US, Egypt plan to reopen Gaza crossing, deliver aid

Kamilu Balogun
3 Min Read

The US Secretary of State Antony Blinken announced on Sunday that the Rafah crossing, the only Gaza border point not under Israeli control, would reopen and that the US was working with Egypt, Israel and the UN to deliver aid to Gaza.

The crossing has been closed for days due to Israeli attacks, preventing hundreds of tonnes of aid from several countries from reaching Gaza and blocking the evacuation of some foreign nationals. Egypt said it was intensifying its diplomatic efforts to resolve the situation.

He said Egypt had provided a lot of material support for the people in Gaza and that they were setting up a mechanism with the UN, Egypt, Israel and others to get the assistance to those who need it.

We have put in place, Egypt has put in place a lot of material support for people in Gaza, and Rafah will be reopened,” 

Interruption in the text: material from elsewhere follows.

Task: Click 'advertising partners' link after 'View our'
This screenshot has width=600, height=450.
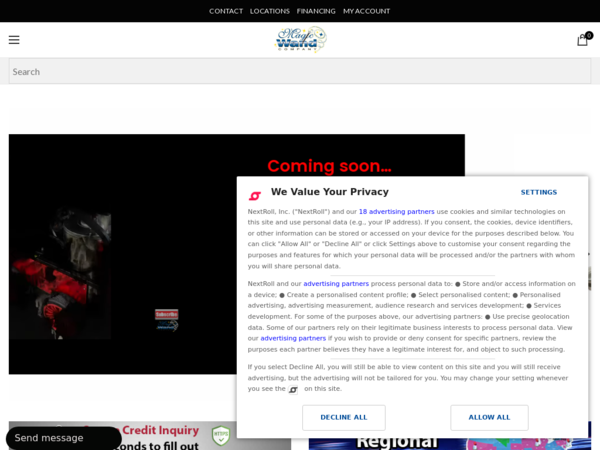Action: [293, 338]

“We are putting into place — with the United Nations, with Egypt, with Israel, with others — the mechanism by which to get the assistance in and to get it to the people who need it,” Blinken told reporters in Cairo after what he said was a “very good conversation” with Egyptian President Abdel Fattah al-Sisi.

The US also appointed veteran diplomat David Satterfield as Special Envoy for Middle East Humanitarian Issues to lead the US response to the Gaza humanitarian crisis on Sunday.

Sisi told Blinken that Israel had reacted excessively by launching its heaviest-ever strikes in response to a Hamas incursion on Oct. 7. 

He said Israel had gone beyond its right to self-defense and had collectively punished 2.3 million people in Gaza. He said he appeared with Blinken to show the need for cooperation to fight extremism, but also that Jews had lived peacefully in the Middle East in the past.

He said: “Perhaps targeting has happened in Europe … in other countries, but in our Arab and Islamic countries this did not happen.”

A statement from Sisi’s office on Sunday, after a meeting of the National Security Council, said Egypt rejected any plan to displace Palestinians at the expense of other countries and that Egypt’s own security was a red line. It said Palestinians should stay on their lands and that it was working to deliver aid.

According to the Egyptian Red Crescent, aid planes from Turkey, the UAE, Jordan, Tunisia, and the WHO have landed in Sinai’s Al Arish airport in recent days, and more than 100 trucks are waiting in the city for permission to enter Gaza.